Monday, February 28, 2011

Is there anyone out there?

As it’s been already two lab sessions gone since the start of the semester, the amount of info sprinkled on us is just overwhelming. Therefore, I decided to skip talking extensively about particular sample collecting, solution making, sterilizing procedures and protocols. However, this doesn’t mean I won’t be happy to sacrifice some posts to such things, if any curious readers turn up. We’ll see…

As an introduction: these guys live on my fingertips...
See what can live on your wristwatch?
 One can even notice the place of the battery...
Now, let me give you some proof on the existence of microbes. In our first class a task was to collect samples form our very environment, in order to check whether there is anyone alive in it. I don’t know what your university life is/was like, but imagine 16 biology students covered in green lab coats from head to toe spreading across corridors, bathrooms, stairways, basically all around the building. We were well armed, a couple of Petri plates in one hand and a pair of forceps installed with decent cotton balls in the other, plus a couple of cotton swabs. I guess we deserved to be called meticulous. We dumped our ’collectors’ into toilets, grids of the air conditioning system, collected samples from handles of certain rooms, from the sole of our shoes, etc. Also, not just our surroundings but ourselves were the subjects of this experiment. Many clothes, body parts, pieces of hair, personal goods such as phones, bracelets, wristwatches, and coins were in our focus.

Red algae, a source of the agar
The way of culturing bacteria is relatively easy, it means letting them grow in a place where further contamination with new species (who are not the ones we collected on the certain spot) is avoided. The Petri plate or culture dish is a lab instrument used since the late 19th century. A certain culturing medium is attached to its base; simply imagine a light brownish-yellowish jelly.
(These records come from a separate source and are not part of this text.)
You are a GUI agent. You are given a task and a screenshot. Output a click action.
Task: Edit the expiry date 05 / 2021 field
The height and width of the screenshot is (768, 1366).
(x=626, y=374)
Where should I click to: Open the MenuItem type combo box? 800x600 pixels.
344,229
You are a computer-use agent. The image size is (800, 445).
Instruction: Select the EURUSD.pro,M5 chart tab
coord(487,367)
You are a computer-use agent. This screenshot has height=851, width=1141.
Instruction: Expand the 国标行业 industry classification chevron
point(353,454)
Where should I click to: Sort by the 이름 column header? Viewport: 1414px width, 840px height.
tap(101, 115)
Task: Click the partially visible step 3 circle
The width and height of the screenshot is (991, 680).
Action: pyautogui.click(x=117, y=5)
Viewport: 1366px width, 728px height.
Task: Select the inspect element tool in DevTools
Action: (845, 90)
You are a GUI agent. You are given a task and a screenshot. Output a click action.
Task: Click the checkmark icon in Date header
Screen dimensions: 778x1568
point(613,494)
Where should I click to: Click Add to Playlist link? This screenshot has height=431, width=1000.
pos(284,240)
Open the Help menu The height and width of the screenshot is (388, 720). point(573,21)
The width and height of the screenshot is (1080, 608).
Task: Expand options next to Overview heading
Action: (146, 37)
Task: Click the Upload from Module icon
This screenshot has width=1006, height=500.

This “jellyness” is usually acquired by the use of the substance called “agar-agar” which is prevalent in the cell wall of red algae. There are many medium types, some of them especially mixed for a certain species of bacteria, blocking all others to thrive on it. In our case, the use of such growth mediums is inefficient, as we were aiming to grow anything collected.

The procedure started with a simple touch on the surface we decided to gain the sample from with a cotton ball, open the dish, a quick stroke on the jelly, and close the plate again. It sounds stupid, telling all this, but leaving the dish open for only a couple of seconds is crucial, otherwise you might end up getting some unwanted fellows residing on your construct. Some of us turned to this very easy, however unexpectedly rewarding way of sample collection: they simply left their dish open for 5-10 min at a certain place. As the air is also a workplace for some microbes (they form the so called bioaerosol) these culture mediums weren’t left empty.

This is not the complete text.